• **TEKS LATIHAN**

Monday, 24 September 2018

DKI Ditipu Mafia Tanah

Senin, 16 September 2013 — 6:11 WIB
dkilus

JAKARTA (Pos Kota) – Pemprov DKI Jakarta menjadi korban penipuan mafia tanah. Uang Anggaran Pendapatan Belanja Daerah (APBD) sebesar Rp35 miliar dibayarkan ke pihak yang salah.

Dana miliaran rupiah tersebut digunakan untuk membayarkan pembebasan lahan seluas 7.320 meter persegi untuk  pembangunan kupingan fly over (FO) Pramuka.

Hal ini terungkap dari penangkapan yang dilakukan Polda Metro Jaya terhadap Tatang Sutarna, 58, beberapa waktu lalu. Warga  Kampung Babakan, Cijeruk, Bogor, Jawa Barat saat ini mendekam di LP Cipinang.

Penangkapan terhadap Tatang dilakukan atas laporan Ny. Masuroh, yang mengaku sebagai pemilik sah lahan tersebut. Setelah dilakukan pemeriksaan terhadap keabsahan surat-surat yang dimiliki kedua pihak dinyatakan telah terjadi pemalsuan terhadap surat yang dimiliki Tatang.

• **BAGIAN DATA**
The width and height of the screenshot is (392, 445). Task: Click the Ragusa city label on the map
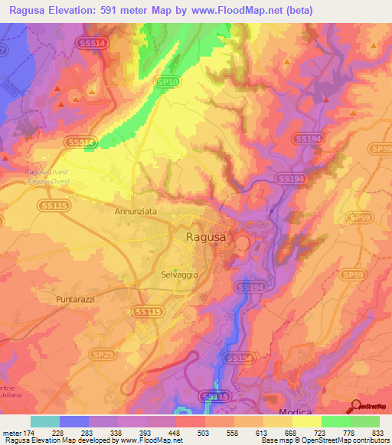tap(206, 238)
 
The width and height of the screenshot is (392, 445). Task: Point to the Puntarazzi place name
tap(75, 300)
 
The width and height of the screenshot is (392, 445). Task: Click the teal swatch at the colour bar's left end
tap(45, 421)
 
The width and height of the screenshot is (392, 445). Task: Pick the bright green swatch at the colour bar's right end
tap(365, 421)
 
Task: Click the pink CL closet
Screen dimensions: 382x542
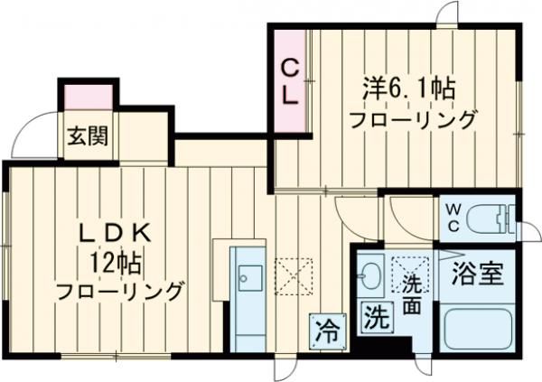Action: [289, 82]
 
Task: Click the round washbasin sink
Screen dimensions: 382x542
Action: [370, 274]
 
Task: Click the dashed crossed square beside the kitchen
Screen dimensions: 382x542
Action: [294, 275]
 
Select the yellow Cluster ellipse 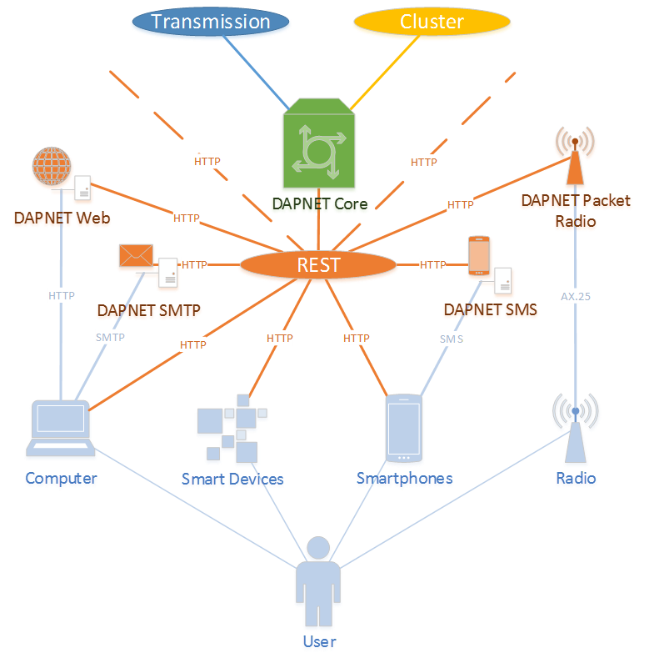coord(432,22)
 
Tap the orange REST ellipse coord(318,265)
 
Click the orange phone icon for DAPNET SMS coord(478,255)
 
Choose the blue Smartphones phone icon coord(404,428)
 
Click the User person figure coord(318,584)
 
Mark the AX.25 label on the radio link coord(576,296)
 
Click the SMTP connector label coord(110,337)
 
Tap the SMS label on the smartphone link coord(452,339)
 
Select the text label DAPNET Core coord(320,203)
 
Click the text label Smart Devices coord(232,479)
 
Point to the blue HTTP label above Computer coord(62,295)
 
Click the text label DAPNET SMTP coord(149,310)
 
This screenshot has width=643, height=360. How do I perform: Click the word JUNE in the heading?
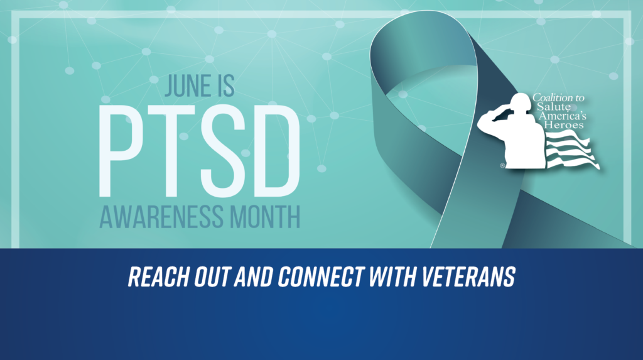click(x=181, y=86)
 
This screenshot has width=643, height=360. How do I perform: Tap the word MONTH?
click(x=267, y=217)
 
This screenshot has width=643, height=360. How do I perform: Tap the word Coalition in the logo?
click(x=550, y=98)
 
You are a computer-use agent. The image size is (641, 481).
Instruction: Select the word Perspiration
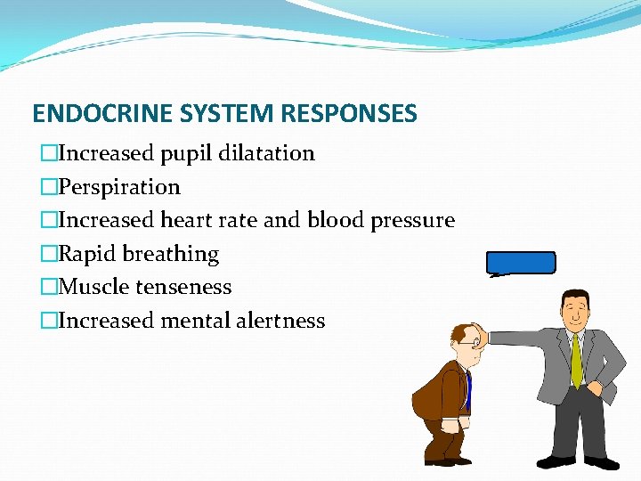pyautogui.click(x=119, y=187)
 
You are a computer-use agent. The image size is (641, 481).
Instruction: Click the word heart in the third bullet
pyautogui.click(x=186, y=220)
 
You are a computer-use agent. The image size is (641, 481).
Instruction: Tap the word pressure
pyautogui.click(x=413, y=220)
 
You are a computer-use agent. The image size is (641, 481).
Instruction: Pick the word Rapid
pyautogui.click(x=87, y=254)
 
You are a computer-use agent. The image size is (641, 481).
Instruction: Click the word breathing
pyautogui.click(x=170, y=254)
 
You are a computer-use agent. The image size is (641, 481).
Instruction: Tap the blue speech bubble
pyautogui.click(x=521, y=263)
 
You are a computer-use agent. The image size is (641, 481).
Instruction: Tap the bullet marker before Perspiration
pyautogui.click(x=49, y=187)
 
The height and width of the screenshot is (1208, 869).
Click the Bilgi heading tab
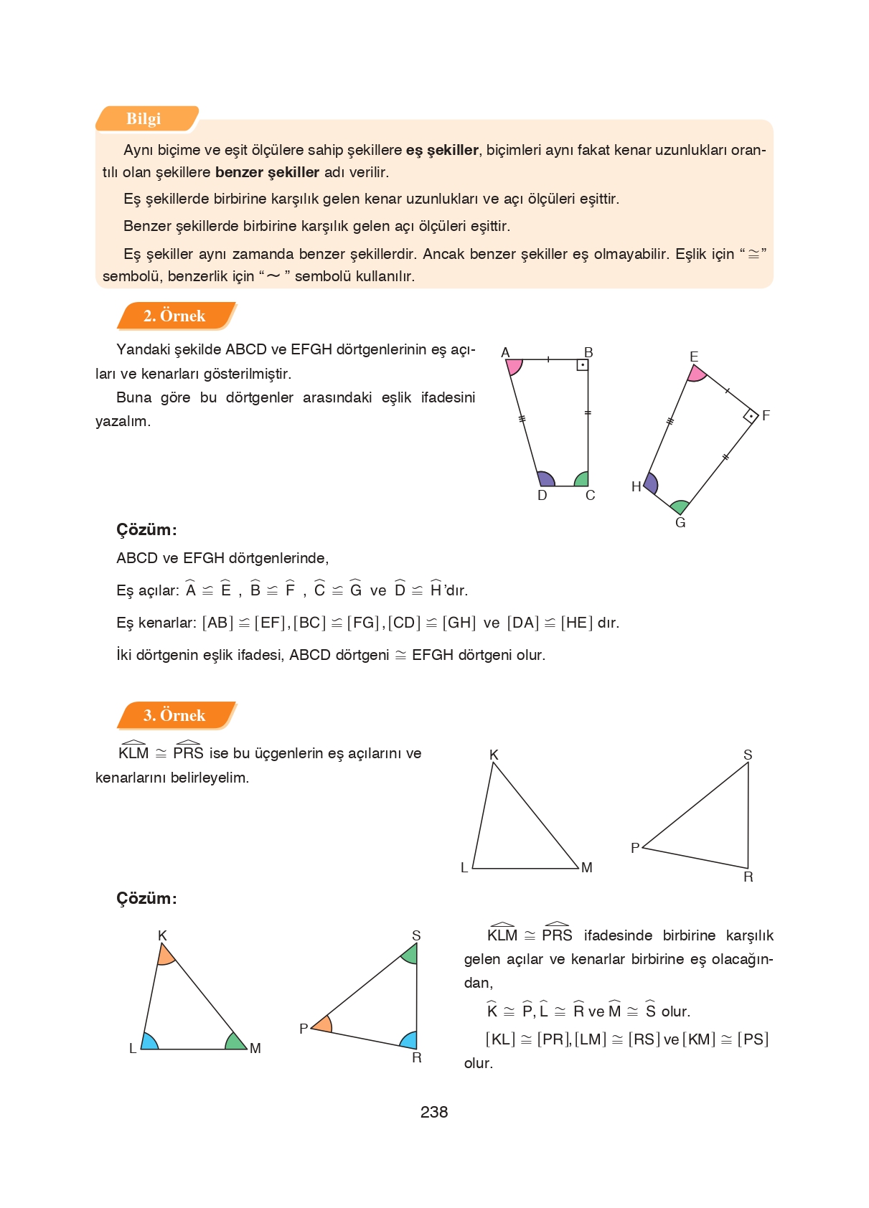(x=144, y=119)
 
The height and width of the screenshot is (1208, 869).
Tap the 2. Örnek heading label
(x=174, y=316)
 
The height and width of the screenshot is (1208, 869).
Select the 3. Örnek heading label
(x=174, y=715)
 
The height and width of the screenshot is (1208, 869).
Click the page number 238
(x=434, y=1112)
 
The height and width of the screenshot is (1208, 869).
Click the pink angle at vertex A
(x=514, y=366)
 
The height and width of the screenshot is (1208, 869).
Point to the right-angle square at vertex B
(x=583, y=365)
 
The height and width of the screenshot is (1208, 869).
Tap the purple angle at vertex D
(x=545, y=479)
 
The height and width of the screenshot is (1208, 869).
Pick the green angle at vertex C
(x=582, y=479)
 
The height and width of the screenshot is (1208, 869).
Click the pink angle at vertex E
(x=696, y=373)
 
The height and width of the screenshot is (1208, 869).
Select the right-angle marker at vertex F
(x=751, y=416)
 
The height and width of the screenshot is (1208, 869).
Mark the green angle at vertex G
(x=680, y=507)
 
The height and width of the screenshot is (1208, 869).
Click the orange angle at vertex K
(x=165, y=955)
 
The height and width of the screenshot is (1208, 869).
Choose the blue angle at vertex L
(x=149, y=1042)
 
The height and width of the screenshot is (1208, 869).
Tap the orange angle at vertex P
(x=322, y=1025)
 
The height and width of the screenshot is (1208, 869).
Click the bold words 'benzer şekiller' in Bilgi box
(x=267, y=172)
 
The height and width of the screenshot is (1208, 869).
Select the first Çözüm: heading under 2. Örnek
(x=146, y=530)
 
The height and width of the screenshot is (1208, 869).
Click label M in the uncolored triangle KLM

• **BUTIR TUGAS A**
Tentukan apakah setiap pernyataan di bawah ini sesuai dengan teks latihan di atas. Jawab ya atau tidak untuk masing-masing dan sertakan kutipan persis dari teks yang menjadi penentunya.
(i) Dana APBD yang dibayarkan ke pihak yang salah berjumlah Rp53 miliar.
(ii) Lahan yang dibebaskan untuk kupingan fly over Pramuka seluas 7.320 meter persegi.
(iii) Tatang ditangkap atas laporan Ny. Masuroh.
• **BUTIR TUGAS B**
Salin kata demi kata bagian teks latihan di atas, mulai dari "DKI Ditipu Mafia" dan berakhir pada "pihak yang salah.".

• **JAWABAN LATIHAN A**
(i) Tidak: "Uang Anggaran Pendapatan Belanja Daerah (APBD) sebesar Rp35 miliar dibayarkan ke pihak yang salah."
(ii) Ya: "pembebasan lahan seluas 7.320 meter persegi"
(iii) Ya: "Penangkapan terhadap Tatang dilakukan atas laporan Ny. Masuroh"

• **JAWABAN LATIHAN B**
DKI Ditipu Mafia Tanah

Senin, 16 September 2013 — 6:11 WIB
dkilus

JAKARTA (Pos Kota) – Pemprov DKI Jakarta menjadi korban penipuan mafia tanah. Uang Anggaran Pendapatan Belanja Daerah (APBD) sebesar Rp35 miliar dibayarkan ke pihak yang salah.